The Conservatives said on Sunday that they would support moving money from the welfare and aid budgets into defence.
Another Labour MP said that reprioritising money from aid to defence was an “excellent idea”.
“The principle should be every penny we spend overseas should be driven by national security,” they said.
“Some may still end up in things we do under the aid budget but it’s not ‘aid’, it’s about projecting power and security. But it would mean more on hard power and less on poverty reduction type things.”
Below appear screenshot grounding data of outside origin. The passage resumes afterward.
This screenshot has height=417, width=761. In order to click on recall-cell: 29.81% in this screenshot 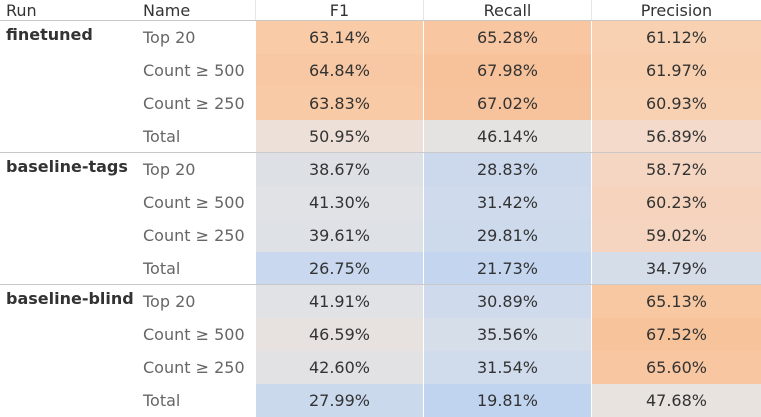, I will do `click(508, 236)`. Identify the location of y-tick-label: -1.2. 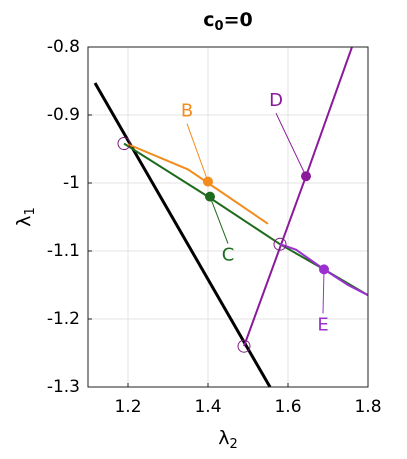
(64, 319).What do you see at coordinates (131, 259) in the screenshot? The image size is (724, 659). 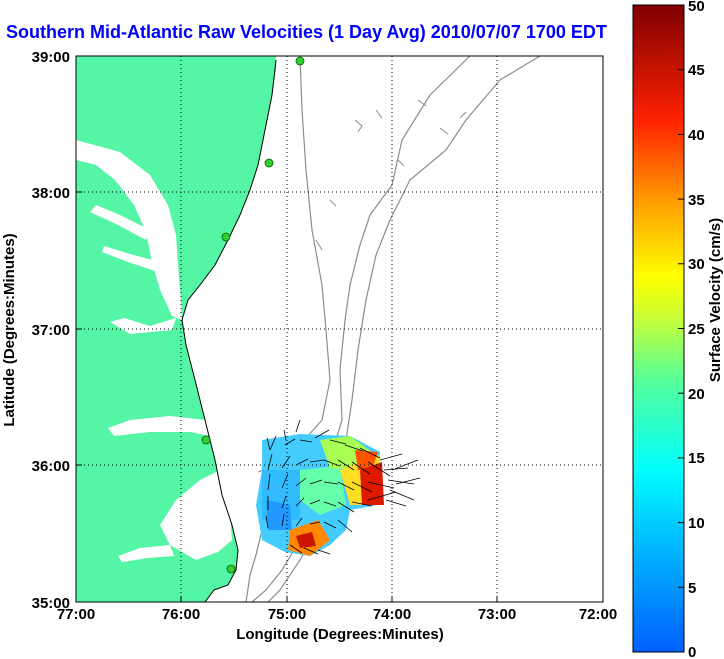 I see `rappahannock-river` at bounding box center [131, 259]. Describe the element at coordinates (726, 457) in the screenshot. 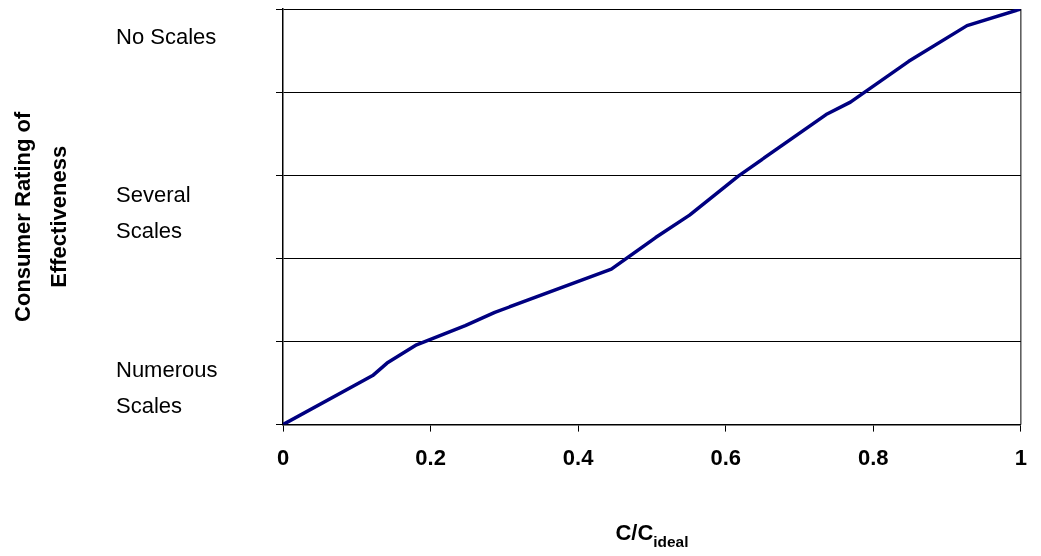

However, not all Labour MPs are on board with the idea of cutting spending on aid, which was already reduced by Boris Johnson from 0.7 per cent of national income to 0.5 per cent during the Covid-19 pandemic.
A Labour MP said: “Suggesting cutting overseas aid would be self-defeating. Why would you stop doing something that is about soft power and diplomacy and solving conflicts before they happen, in order to use that to fund defence?”
A Labour backbencher said: “It’s not a very Labour thing to do… if you really did want to piss off the whole of the middle of the Parliamentary Labour Party… you’d turn around to them and say ‘we need more kit for the military and we’re going to pay for it by taking food from out of the mouths of starving children in Africa’.”
However, one of the MPs who backed diverting money from the aid budget said they believed the PLP could be won round.
“Aid is definitely a sensitive subject for many. But there are many sensitive subjects,” they said.
“The PLP will get on board because Keir is the PM and it’s so obvious that Britain needs to spend more on defence in this world. And in the worst case world, we could do it on Tory votes.”
Starmer and his aides are reported to have been wargaming Thursday’s meeting, having spent recent days attempting not to fan the flames of Trump’s outbursts against Ukraine’s President Volodymyr Zelensky and other European leaders.
The PM said over the weekend that Trump was “right” about calls to increase European defence spending and hopes that laying out UK plans to hit 2.5 per cent and head towards 3 per cent could help smooth negotiations over the role of the US in securing Ukraine’s future.
Education Secretary Bridget Phillipson said the UK would significantly increase its commitment from the current 2.3 per cent share of gross domestic product (GDP) and urged other allies to “step up alongside that”.
Asked by Sky News whether the Prime Minister would promise Trump that the UK will spend “much more” when he meets him next week, Phillipson told the BBC’s Sunday With Laura Kuenssberg programme: “Let’s be clear, 2.5 per cent is ambitious.
“We will get there, but it is ambitious, and this is also in the context of the public finances which, let’s be honest, were left in a devastating state by the Conservatives – a £22 billion black hole, no credible plan for this nonsense that they claim around how they were going to reach 2.5 per cent.”
Speaking to Times Radio, she also suggested the UK ultimately needs to go further than the 2.5 per cent target, which the previous Tory government had pledged to reach by 2030.
Asked whether the figure was enough, she said: “No it’s not enough, we do need to go further, we recognise that.
“We recognise we need to go further, as do our allies, both in reaching that 2.5 per cent commitment, but making sure we do everything that is necessary to keep our country safe.”
Downing Street was contacted for comment.